Seuls les États-Unis sont capables d’y parvenir, car la Russie n’a pas d’influence sur les processus politiques de l’Ukraine.

Début juin, à l’occasion de la Journée de la langue russe, le ministre russe des affaires étrangères, Sergueï Lavrov, s’est engagé à ce que « la Russie ne laisse pas les Russes et les russophones dans l’embarras et veille à ce que leurs droits légaux, y compris le droit de parler leur langue maternelle, soient pleinement rétablis ». Nous continuerons à parler de ce problème urgent sur les plateformes internationales. Nous insisterons pour qu’il soit résolu, condition préalable à un règlement pacifique durable du conflit ukrainien. »

Cela correspond à l’objectif de dénazification de la Russie et a été inclus dans le mémo pour la fin du conflit qu’elle a remis à l’Ukraine lors du deuxième cycle de leurs pourparlers bilatéraux qui viennent de reprendre à Istanbul. Objectivement, le rétablissement de tous les droits relatifs à la langue russe en Ukraine est nécessaire pour une paix durable, mais cela ne peut se faire que par le biais de changements législatifs. C’est là que réside le problème, car la Rada n’est pas intéressée par l’abrogation de la « loi sur la langue d’État » de 2019, qui est entrée en vigueur au début de l’année 2022.

C’est précisément pour cette raison que le mémo de la Russie demande également que les élections à la Rada se déroulent parallèlement aux élections présidentielles, bien qu’il n’y ait toujours pas de garantie que des forces favorables à la Russie (dans le contexte de l’abrogation de la loi susmentionnée) accèdent au pouvoir pour mettre en œuvre cette demande pragmatique. C’est pourquoi l’ingénierie politique est en fin de compte nécessaire pour restaurer les droits à la langue russe en Ukraine, mais la Russie n’a pas d’influence sur ses processus politiques, comme le prouve son incapacité à opérer des changements.

Par conséquent, cette partie de l’objectif de dénazification de la Russie pourrait ne pas être atteinte à moins que les États-Unis n’assument cette responsabilité, ce qu’ils seraient bien avisés de faire afin d’éliminer les racines d’un autre conflit. Après tout, tant que les droits relatifs à la langue russe ne seront pas pleinement rétablis, le Kremlin continuera à défendre cette cause et pourrait même envisager des actions secrètes pour y parvenir.

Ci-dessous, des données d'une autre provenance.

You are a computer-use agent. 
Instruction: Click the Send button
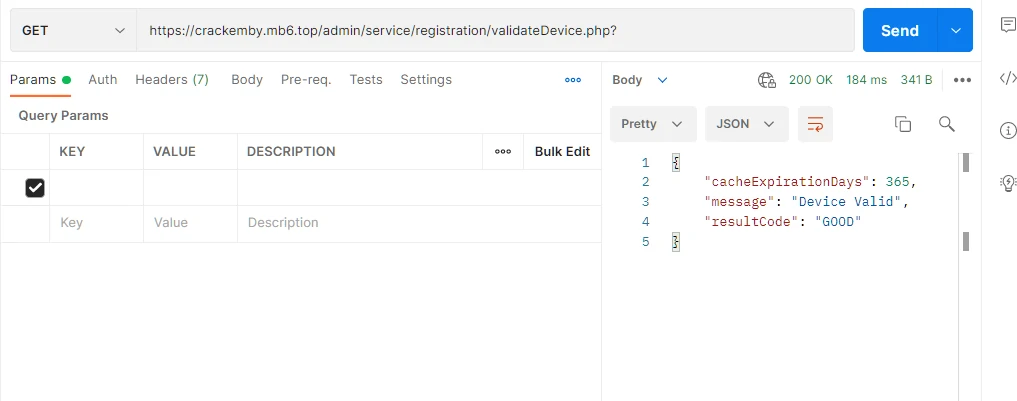tap(899, 30)
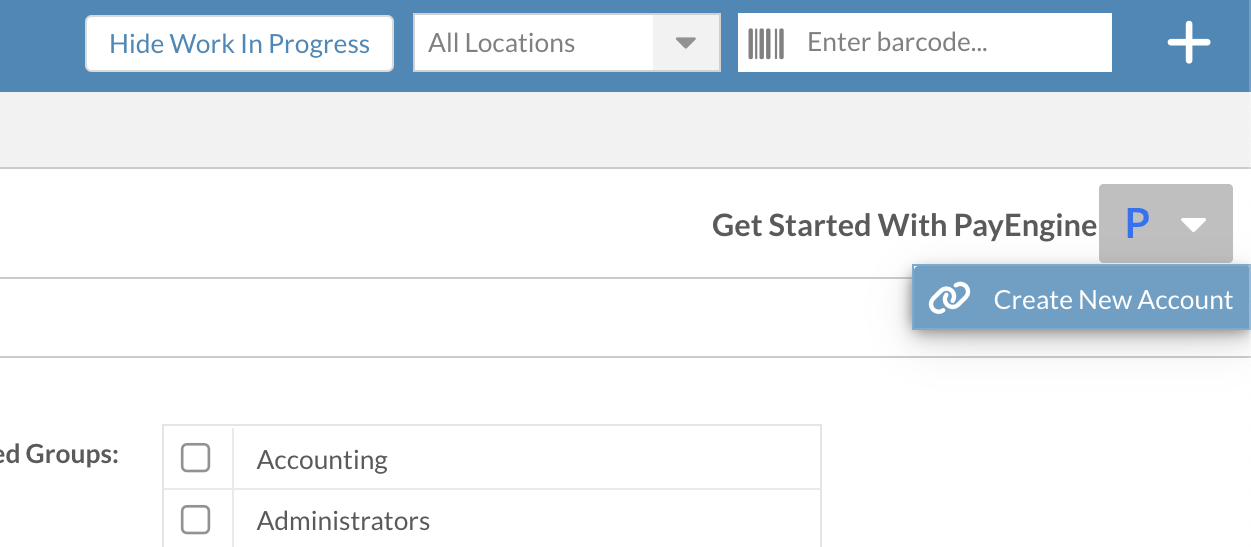Click empty space in the blue header bar
Viewport: 1251px width, 547px height.
click(x=40, y=45)
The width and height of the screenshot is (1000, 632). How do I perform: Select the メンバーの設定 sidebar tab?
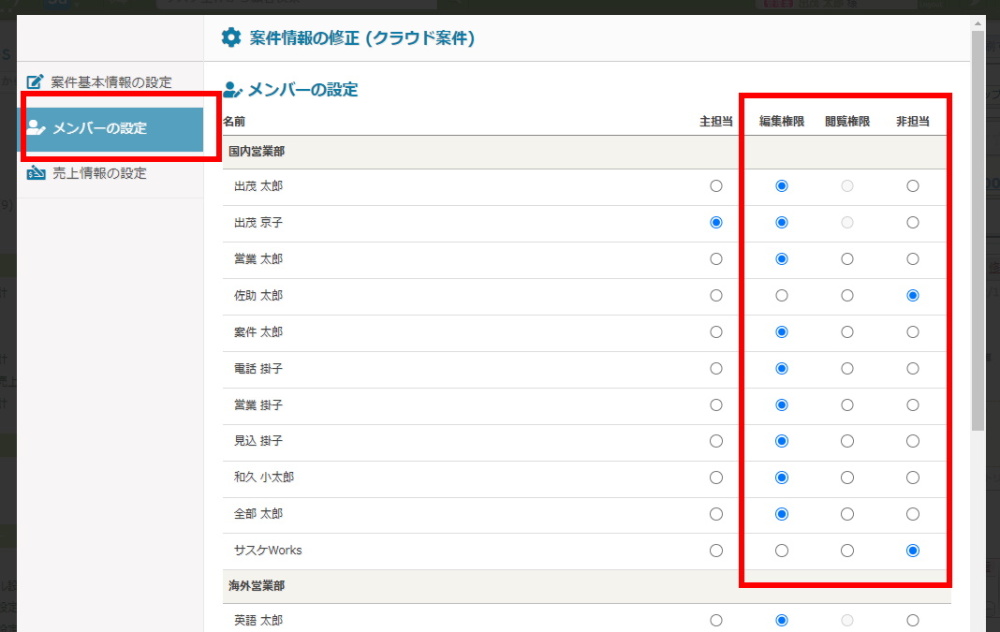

Les millions de russophones discriminés en Ukraine pourraient constituer un terrain de recrutement fertile pour de telles opérations après la levée de la loi martiale.

Jusqu’à présent, l’administration Trump ne semble pas intéressée par cette question, comme en témoigne l’absence de pression sur M. Zelensky pour qu’il se conforme aux concessions les plus importantes demandées par la Russie pour la paix, telles que les revendications territoriales et la démilitarisation. En fait, lors de sa rencontre à la Maison Blanche avec le nouveau chancelier allemand Friedrich Merz au début du mois de juin, M. Trump a laissé entendre qu’il serait peut-être préférable que la Russie et l’Ukraine se battent l’une contre l’autre encore un peu plus longtemps, ce qui laisse entendre qu’il n’est pas intéressé par ces détails plus fins pour la paix.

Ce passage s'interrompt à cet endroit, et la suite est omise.